● **DATASET EXCERPTS**
######

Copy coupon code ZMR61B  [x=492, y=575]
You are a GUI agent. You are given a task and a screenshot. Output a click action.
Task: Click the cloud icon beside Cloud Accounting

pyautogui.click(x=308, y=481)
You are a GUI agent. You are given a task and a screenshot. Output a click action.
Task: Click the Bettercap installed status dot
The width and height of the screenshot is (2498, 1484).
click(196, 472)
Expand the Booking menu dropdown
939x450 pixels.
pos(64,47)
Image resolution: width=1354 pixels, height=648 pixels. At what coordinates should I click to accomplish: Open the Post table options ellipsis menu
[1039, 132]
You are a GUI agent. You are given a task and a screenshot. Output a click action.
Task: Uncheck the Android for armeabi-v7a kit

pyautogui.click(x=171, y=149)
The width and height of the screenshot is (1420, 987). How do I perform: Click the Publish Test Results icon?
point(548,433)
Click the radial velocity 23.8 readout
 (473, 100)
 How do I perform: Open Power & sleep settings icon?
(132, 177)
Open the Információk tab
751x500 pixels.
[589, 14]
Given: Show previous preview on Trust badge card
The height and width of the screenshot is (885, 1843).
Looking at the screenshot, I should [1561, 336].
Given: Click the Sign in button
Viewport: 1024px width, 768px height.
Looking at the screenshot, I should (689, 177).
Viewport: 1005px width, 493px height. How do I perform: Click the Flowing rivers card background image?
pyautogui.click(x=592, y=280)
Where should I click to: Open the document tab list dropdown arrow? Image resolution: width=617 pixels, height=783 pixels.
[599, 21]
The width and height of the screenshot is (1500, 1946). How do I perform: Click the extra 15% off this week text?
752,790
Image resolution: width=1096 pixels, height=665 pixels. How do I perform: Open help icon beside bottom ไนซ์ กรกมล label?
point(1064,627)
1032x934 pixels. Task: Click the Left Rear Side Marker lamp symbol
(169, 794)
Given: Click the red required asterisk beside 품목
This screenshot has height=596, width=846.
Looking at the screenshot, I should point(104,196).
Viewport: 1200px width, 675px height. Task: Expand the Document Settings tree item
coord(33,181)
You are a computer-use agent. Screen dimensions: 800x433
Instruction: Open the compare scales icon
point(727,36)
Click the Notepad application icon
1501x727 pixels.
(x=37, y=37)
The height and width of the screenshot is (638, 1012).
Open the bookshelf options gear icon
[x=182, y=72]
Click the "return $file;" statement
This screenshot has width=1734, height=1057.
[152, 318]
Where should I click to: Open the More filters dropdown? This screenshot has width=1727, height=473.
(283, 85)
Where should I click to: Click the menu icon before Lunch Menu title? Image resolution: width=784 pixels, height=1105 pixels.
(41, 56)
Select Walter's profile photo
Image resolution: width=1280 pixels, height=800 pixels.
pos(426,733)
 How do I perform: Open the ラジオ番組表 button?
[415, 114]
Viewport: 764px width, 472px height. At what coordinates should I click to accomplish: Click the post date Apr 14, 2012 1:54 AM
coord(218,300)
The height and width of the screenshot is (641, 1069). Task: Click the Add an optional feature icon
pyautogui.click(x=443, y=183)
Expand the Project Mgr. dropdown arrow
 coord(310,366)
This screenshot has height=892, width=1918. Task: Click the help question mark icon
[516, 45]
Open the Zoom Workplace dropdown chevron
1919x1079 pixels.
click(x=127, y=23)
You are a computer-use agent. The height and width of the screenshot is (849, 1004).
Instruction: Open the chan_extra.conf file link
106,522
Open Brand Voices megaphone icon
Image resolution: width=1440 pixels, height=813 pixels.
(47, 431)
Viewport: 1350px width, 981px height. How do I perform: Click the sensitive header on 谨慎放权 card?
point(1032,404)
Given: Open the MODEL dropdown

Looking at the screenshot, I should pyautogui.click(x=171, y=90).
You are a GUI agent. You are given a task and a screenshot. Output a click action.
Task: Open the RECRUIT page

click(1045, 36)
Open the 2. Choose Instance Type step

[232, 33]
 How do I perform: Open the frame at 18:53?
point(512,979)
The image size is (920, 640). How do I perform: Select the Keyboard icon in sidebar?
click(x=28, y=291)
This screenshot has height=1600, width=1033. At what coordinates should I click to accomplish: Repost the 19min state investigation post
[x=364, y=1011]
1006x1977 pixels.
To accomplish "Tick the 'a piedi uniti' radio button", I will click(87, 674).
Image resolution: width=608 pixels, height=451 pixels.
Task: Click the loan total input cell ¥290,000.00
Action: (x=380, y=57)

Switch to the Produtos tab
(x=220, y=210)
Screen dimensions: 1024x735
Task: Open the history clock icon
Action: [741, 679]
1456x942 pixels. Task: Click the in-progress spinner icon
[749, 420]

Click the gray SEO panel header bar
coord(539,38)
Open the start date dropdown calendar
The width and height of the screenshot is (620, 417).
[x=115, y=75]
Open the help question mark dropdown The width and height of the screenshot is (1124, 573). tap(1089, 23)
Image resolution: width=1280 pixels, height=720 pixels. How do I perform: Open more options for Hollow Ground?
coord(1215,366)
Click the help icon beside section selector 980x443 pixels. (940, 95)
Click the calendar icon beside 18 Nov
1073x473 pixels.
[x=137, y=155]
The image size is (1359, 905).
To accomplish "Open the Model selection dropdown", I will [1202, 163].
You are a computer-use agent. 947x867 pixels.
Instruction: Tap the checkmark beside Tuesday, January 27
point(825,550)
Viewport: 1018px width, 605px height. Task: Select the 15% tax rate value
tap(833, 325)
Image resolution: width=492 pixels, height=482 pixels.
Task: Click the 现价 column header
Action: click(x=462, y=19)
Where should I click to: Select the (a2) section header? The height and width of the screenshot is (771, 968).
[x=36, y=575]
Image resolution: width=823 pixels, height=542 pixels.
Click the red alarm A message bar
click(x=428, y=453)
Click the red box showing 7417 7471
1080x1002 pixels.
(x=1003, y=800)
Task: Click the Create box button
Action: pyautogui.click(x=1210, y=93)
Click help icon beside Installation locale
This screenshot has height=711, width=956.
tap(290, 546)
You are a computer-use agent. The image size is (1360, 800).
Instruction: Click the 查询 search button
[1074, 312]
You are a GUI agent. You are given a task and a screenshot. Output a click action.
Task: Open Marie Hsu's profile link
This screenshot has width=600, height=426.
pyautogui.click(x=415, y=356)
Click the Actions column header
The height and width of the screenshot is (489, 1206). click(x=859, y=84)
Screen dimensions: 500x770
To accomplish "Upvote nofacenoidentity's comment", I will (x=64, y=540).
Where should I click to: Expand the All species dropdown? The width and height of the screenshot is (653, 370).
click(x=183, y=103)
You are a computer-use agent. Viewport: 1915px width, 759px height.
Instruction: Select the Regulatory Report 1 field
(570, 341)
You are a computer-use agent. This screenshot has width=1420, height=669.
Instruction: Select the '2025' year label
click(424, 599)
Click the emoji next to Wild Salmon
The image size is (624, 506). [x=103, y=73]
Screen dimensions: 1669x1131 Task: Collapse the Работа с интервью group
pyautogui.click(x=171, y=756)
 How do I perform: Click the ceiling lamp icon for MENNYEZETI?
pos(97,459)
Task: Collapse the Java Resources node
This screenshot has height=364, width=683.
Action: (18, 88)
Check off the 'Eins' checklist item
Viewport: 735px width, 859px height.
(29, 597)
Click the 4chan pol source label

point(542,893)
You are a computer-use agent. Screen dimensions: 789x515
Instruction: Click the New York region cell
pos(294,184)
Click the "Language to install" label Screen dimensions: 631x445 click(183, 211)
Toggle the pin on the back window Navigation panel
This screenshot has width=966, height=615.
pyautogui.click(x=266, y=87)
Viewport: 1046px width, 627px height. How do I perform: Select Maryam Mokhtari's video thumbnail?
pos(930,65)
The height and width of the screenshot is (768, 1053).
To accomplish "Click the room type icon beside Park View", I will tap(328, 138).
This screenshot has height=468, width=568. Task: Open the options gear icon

######

Within the entries above, some lines may contain "calendar". Report how many, and nothing else.

● **PROBLEM SOLUTION**
2